WHAT IS REQUIRED
I'd like the listing below copied exactly, with the images left out.

DATASET EXCERPTS
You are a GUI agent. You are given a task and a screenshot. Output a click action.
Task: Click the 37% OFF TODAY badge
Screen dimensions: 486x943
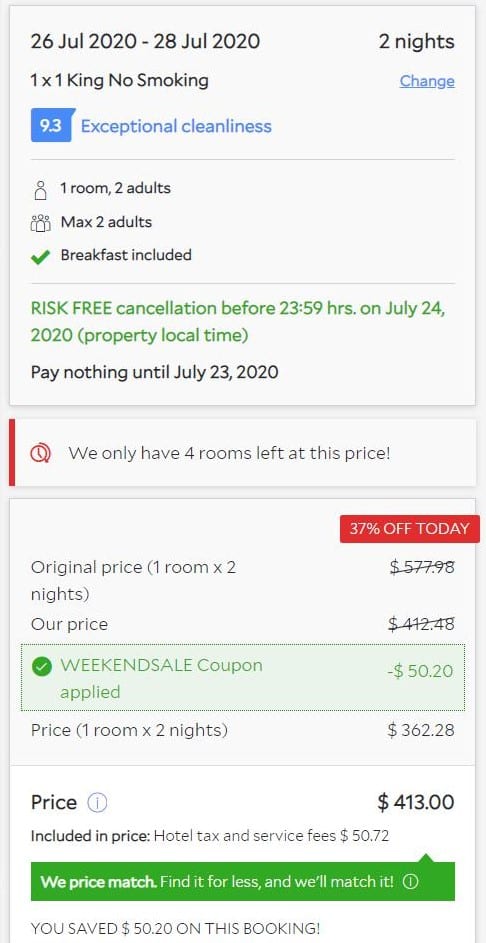[409, 529]
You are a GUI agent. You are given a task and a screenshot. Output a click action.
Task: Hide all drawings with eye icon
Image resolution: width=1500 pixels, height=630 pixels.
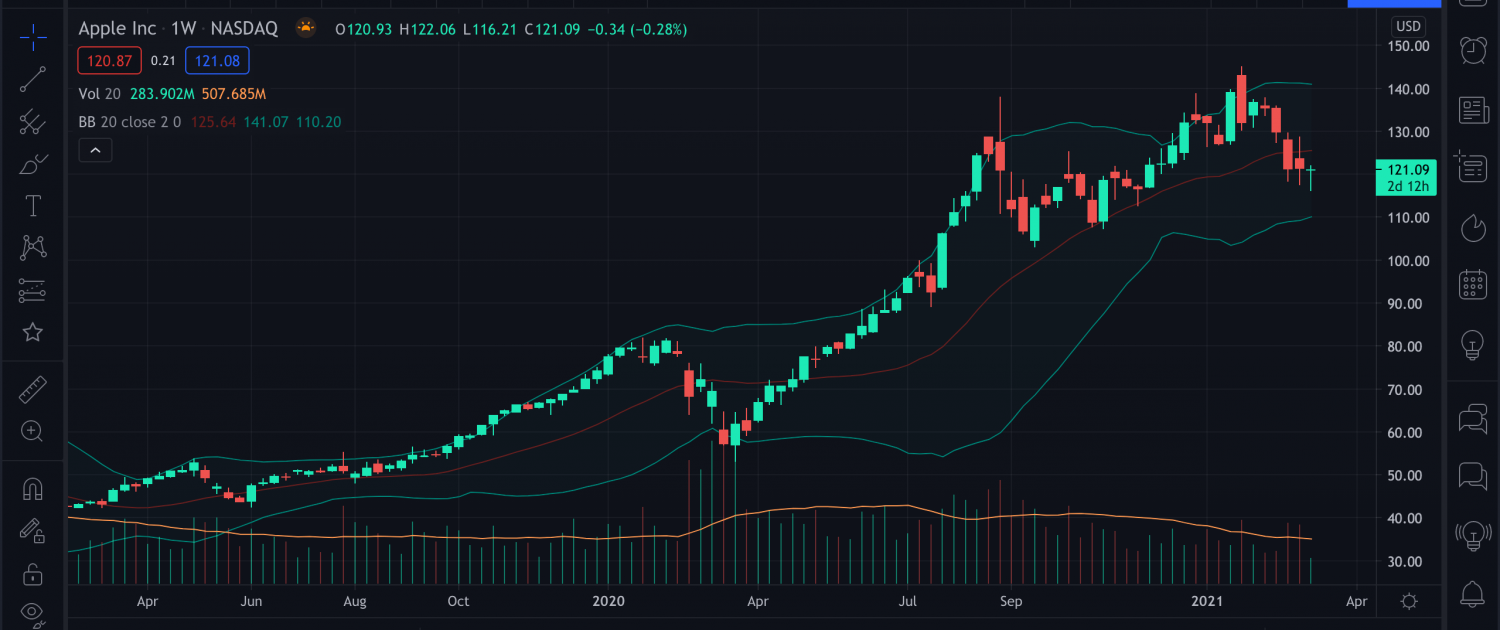pos(33,612)
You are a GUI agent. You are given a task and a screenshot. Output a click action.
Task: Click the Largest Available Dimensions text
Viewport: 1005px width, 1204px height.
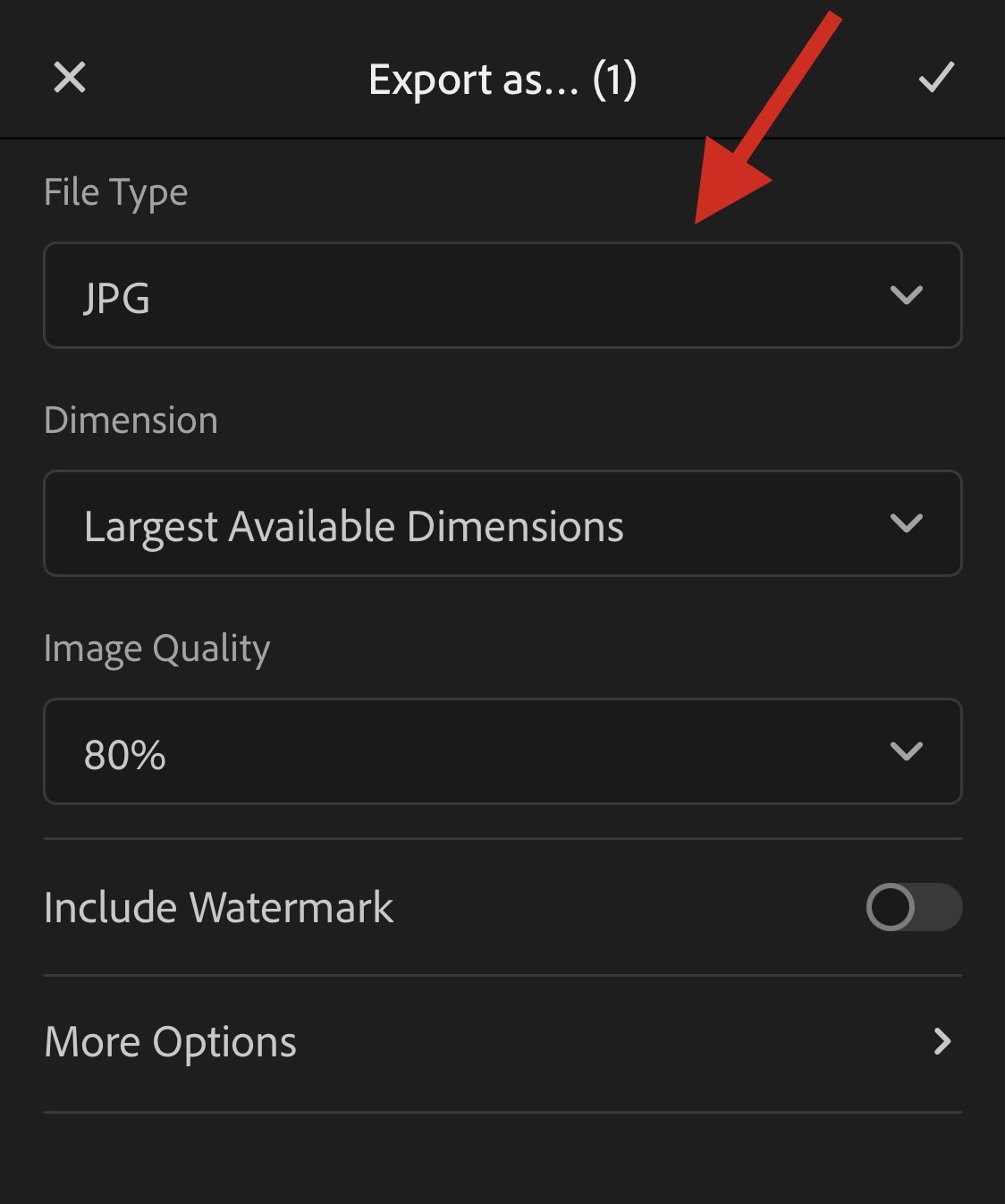pos(353,526)
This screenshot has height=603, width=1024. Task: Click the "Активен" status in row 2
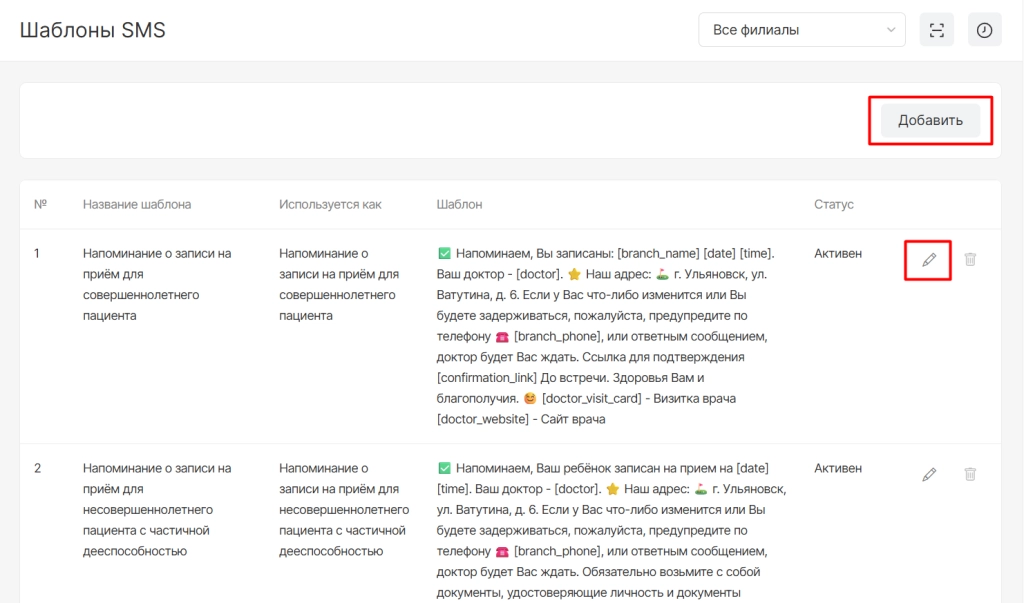pyautogui.click(x=838, y=468)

REPLY TO THE EXERCISE
You are a GUI agent. You are given a task and a screenshot. Output a click action.
Task: Click the 37% OFF TODAY badge
Screen dimensions: 486x943
[409, 529]
You are a GUI agent. You are given a task and a screenshot. Output a click action.
Task: Hide all drawings with eye icon
Image resolution: width=1500 pixels, height=630 pixels.
pos(33,612)
You are a GUI agent. You are given a task and a screenshot. Output a click action.
Task: Click the Largest Available Dimensions text
Viewport: 1005px width, 1204px height.
pos(353,526)
This screenshot has height=603, width=1024. Task: Click the "Активен" status in row 2
pyautogui.click(x=838, y=468)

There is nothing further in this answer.